Bloque de texto>
________________

La galopante crisis económica del siglo XX hace que el hombre paulatinamente deje de ser considerado el proveedor económico de la casa y ahora, en muchos casos, ha dejado de ser el que más gana en la pareja. A pesar de que este cambio no ha venido acompañado con un mejor sueldo general para las mujeres y no ha problematizado el hecho de que muchas veces ellas tengan doble labor al ser trabajadoras y madres.
Los movimientos sociales de mediados del siglo XX que se respiran en las letras de rock que mencioné al principio dieron lugar a cuestionamientos frente a un sistema que había producido guerras y desigualdad, destacando la irrupción del feminismo como un desafío a la naturalización absurda que tenía el dominio del varón.
Los movimientos que promovían los derechos de la comunidad LGTBQ y su mayor integración en la sociedad –a través de voceros y artistas que lograban mensajes democratizadores cada vez más exitosos– fueron apartando las imágenes del macho alfa de películas de acción cada vez más anacrónicas, ahora prefiriéndose poco a poco la imagen heroica de varones tiernos y sensibles.
Si se dan cuenta, entonces, mal haríamos en limitar lo que es la identidad masculina a un asunto puramente biológico, pues lo que es “un hombre” cambia según la época, el lugar y según las exigencias de una sociedad. De ahí que prefiramos la palabra ‘género’ porque nos habla de la identidad, que es lo que vive dentro de nosotros y habla de nuestros cambios y nuestros conflictos. La identidad nunca debe limitarse a la determinación física, pues este reduccionismo ha justificado clasificaciones absurdas que han fundamentado racismo, machismo y tantos prejuicios sociales.

________________

Registros de datos>
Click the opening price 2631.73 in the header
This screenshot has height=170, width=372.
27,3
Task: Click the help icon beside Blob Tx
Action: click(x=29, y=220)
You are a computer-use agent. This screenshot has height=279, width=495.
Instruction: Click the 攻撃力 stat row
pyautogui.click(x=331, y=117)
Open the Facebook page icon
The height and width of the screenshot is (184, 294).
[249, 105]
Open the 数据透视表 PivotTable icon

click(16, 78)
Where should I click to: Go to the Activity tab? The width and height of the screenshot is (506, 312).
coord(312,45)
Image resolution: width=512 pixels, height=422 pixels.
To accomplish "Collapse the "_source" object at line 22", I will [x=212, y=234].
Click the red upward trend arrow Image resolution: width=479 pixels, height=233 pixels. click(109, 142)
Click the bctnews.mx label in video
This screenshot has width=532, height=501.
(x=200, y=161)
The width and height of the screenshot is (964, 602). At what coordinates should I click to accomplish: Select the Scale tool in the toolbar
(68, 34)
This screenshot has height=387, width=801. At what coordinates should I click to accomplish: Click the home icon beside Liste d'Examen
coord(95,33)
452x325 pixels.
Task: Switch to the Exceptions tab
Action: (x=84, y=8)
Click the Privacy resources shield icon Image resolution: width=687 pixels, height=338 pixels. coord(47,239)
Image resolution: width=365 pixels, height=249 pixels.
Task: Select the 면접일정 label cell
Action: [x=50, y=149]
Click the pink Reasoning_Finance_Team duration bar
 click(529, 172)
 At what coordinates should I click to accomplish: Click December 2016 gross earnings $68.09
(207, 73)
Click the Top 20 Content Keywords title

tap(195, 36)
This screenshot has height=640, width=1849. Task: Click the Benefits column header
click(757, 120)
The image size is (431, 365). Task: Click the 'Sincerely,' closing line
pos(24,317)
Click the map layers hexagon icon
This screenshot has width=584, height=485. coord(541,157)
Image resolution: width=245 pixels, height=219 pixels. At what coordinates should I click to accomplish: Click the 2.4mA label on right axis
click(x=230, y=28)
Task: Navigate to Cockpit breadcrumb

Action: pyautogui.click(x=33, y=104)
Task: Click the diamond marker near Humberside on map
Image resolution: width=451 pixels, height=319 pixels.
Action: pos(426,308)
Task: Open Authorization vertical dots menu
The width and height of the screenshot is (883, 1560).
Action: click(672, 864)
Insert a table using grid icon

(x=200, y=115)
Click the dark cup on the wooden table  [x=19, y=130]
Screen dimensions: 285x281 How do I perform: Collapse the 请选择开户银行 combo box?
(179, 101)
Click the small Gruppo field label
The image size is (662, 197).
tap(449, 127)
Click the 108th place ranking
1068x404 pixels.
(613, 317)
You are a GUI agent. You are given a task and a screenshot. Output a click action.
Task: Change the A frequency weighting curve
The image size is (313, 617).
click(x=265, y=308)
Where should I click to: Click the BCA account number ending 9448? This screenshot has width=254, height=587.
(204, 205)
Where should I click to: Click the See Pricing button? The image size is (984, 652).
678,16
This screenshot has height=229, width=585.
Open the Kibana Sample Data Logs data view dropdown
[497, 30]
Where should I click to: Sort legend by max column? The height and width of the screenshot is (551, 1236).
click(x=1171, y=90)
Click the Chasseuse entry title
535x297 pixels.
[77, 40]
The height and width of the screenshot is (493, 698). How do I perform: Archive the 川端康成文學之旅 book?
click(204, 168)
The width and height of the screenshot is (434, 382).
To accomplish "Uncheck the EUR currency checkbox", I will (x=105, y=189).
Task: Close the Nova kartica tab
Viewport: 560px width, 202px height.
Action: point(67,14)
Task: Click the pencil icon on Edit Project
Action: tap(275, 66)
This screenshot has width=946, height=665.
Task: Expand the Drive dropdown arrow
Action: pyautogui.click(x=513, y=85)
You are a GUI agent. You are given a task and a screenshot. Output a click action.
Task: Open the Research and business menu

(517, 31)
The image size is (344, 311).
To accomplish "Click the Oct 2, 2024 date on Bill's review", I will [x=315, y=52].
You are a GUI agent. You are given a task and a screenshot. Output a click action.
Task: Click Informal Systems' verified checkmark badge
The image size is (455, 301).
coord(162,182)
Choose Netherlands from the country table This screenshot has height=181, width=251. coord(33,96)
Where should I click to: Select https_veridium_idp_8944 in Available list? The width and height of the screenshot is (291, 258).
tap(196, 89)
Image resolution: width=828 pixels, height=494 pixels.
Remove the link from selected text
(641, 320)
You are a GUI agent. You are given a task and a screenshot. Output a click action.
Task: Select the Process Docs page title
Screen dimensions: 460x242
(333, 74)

________________

Consigna 1>
Responde según el texto sobre la identidad masculina:
(a) ¿Qué hace que el hombre deje paulatinamente de ser considerado el proveedor económico de la casa?
(b) Entre los cuestionamientos que surgieron de los movimientos sociales de mediados del siglo XX, ¿qué irrupción se destaca?
(c) ¿Por qué se prefiere la palabra ‘género’?
Consigna 2>
Prosigue el texto sobre la identidad masculina a partir de su última oración.

Respuesta 1>
(a) La galopante crisis económica del siglo XX.
(b) La irrupción del feminismo, como un desafío a la naturalización absurda que tenía el dominio del varón.
(c) Porque nos habla de la identidad, que es lo que vive dentro de nosotros y habla de nuestros cambios y nuestros conflictos.

Respuesta 2>
El solo usar la palabra ‘género’ en el currículo educativo ha despertado un temor fruto de la desinformación e ideas falsas. Se usa maliciosamente el término ‘ideología’ (se habla intimidatoria y erróneamente de ‘ideología de género’) no en su acepción de “conjunto de ideas”, sino en su forma de concepto político (y recordemos que la política está devaluada en nuestra sociedad): o sea, ideología como una forma de imposición, de apuesta inmutable y autoritaria. En realidad no es así. El género como tal es un enfoque, una suerte de “lente” con el cual podemos enseñar a observar de forma distinta y novedosa la realidad. Podremos, por ejemplo, ver cómo en los estudios de historia el rol de las mujeres ha sido minimizado o cómo en el arte, por mucho tiempo, la representación de las mujeres ha estado a cargo de hombres.
¿Qué mejor arena para pensar en que, a pesar de ser diferentes y especiales, todos tenemos iguales derechos y merecemos iguales oportunidades que en el salón de clases, el patio y las actividades escolares? ¿Es peligroso para los niños? No, no lo es. Lo peligroso es no enseñar a los niños y niñas que son iguales ante la ley, que tienen los mismos derechos. ¿Afectará y confundirá la identidad de los estudiantes? No. La educación es un espacio de reflexión y enseñar a pensar es, precisamente, no imponer ni confundir.
Volviendo al concierto en el Monumental aquella noche, el inmenso público se ha (nos hemos) convertido en parte del espectáculo: coreamos las canciones, somos envueltos por la luz y se ven como antorchas miles de celulares filmando. Como es tradición en las presentaciones de Roger Waters, un enorme globo en forma de cerdo vuela sobre nosotros y en su lomo lleva impreso un mensaje: “Mantengámonos humanos”.